_Task item_: Copy every line below where the string "computer" is found.

[Stored data entries]
»»

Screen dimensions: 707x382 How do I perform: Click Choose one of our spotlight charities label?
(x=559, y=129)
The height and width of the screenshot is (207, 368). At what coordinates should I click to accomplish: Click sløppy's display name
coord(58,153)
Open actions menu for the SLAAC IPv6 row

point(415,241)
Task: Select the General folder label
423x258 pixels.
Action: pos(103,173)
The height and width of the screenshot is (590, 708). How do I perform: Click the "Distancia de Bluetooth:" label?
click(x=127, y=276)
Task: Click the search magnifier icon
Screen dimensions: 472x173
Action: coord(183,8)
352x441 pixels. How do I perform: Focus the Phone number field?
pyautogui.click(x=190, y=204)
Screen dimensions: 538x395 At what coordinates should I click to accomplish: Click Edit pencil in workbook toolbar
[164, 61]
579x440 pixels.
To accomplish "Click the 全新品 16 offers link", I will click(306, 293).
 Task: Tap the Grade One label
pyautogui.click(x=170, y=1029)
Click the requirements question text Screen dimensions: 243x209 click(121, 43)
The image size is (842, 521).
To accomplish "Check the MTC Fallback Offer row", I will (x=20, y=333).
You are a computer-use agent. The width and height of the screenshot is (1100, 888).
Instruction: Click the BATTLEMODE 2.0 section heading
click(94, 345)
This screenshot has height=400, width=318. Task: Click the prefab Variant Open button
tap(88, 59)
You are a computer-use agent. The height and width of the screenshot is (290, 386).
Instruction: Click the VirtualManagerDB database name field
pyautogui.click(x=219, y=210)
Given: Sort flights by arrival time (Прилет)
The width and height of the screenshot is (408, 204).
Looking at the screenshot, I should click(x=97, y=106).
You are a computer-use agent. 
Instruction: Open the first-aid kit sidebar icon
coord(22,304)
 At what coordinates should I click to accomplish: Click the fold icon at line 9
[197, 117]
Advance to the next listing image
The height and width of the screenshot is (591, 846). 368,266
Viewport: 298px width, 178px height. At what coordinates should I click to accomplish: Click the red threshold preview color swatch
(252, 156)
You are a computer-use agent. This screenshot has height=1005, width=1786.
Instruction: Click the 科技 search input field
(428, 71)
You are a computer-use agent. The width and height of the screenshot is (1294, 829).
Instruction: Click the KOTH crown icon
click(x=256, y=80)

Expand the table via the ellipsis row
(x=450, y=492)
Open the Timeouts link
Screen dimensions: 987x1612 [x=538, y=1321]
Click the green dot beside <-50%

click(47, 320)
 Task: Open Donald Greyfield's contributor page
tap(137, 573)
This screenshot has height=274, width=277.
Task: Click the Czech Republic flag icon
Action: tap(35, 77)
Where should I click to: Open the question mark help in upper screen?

««

_Problem solution_:
You are a computer-use agent. The width and height of the screenshot is (1100, 888).
You are a computer-use agent. The height and width of the screenshot is (290, 386).
You are a computer-use agent. 
You are a computer-use agent. This screenshot has height=1005, width=1786.
You are a computer-use agent. The width and height of the screenshot is (1294, 829).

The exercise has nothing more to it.